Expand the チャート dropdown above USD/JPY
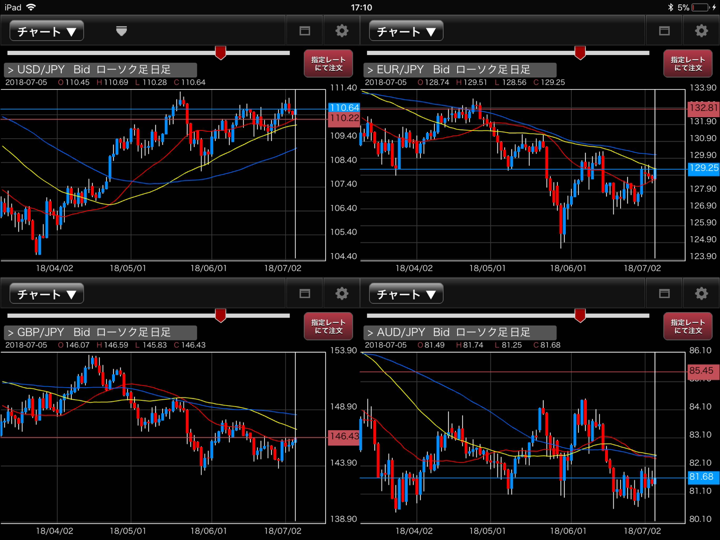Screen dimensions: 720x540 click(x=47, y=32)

---

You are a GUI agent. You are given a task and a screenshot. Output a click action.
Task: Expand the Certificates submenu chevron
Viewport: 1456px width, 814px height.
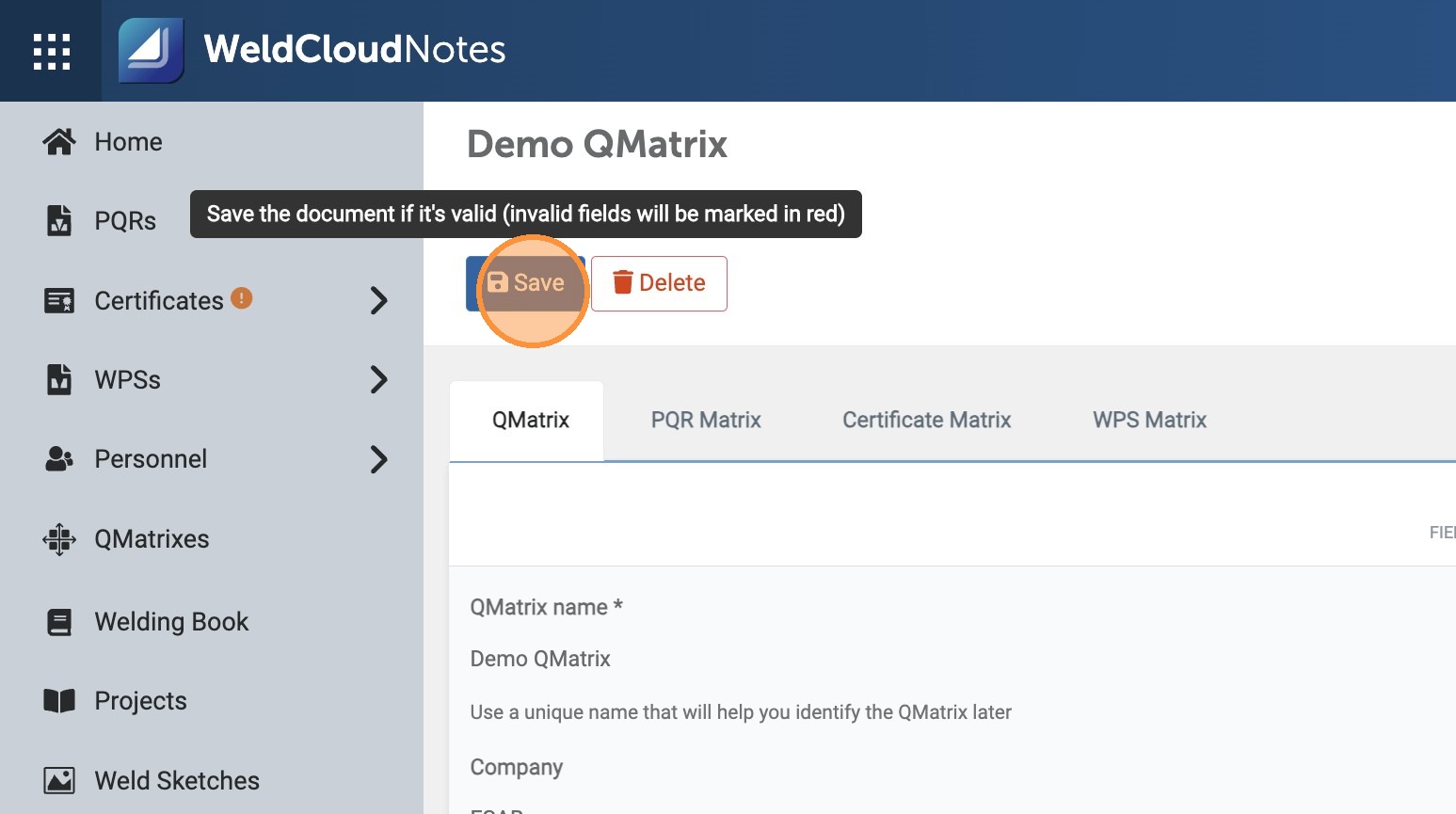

WORK REQUIRED:
Copy out, exactly and alone, the lines of the entries above between the ones holding "Task: Expand the Certificates submenu chevron" and "Viewport: 1456px width, 814px height.", inclusive.

SOLUTION TO THIS TASK:
Task: Expand the Certificates submenu chevron
Viewport: 1456px width, 814px height.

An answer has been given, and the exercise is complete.